Dataset entries:
----

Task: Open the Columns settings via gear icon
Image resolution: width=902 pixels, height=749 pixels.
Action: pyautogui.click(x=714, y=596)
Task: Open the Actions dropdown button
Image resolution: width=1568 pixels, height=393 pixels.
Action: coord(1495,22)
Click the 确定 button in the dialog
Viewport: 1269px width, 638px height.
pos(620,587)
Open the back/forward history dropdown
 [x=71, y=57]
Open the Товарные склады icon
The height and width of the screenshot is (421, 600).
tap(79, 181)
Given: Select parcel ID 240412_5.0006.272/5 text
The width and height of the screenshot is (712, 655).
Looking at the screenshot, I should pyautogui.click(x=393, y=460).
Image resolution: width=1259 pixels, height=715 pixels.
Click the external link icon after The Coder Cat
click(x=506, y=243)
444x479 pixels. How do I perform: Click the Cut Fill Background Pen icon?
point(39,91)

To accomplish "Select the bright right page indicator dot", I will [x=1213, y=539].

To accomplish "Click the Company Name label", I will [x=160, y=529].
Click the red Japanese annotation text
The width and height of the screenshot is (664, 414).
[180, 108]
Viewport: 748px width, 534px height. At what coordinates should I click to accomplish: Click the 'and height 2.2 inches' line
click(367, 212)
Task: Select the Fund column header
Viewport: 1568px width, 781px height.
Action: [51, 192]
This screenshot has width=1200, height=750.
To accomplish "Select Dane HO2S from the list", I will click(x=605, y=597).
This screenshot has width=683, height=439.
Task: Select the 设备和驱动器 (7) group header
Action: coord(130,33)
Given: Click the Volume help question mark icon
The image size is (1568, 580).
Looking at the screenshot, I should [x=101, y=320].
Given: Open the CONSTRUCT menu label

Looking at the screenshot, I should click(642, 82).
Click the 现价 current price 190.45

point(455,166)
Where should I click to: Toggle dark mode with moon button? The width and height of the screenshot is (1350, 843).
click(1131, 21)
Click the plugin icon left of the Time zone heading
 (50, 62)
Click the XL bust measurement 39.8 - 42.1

----

> [Exercise]:
Take the records above and return, word for word, only the lines that fall from the line with "444x479 pixels. How" to the line with "Task: Select the Fund column header", both of them included.

> [Result below]:
444x479 pixels. How do I perform: Click the Cut Fill Background Pen icon?
point(39,91)

To accomplish "Select the bright right page indicator dot", I will [x=1213, y=539].

To accomplish "Click the Company Name label", I will [x=160, y=529].
Click the red Japanese annotation text
The width and height of the screenshot is (664, 414).
[180, 108]
Viewport: 748px width, 534px height. At what coordinates should I click to accomplish: Click the 'and height 2.2 inches' line
click(367, 212)
Task: Select the Fund column header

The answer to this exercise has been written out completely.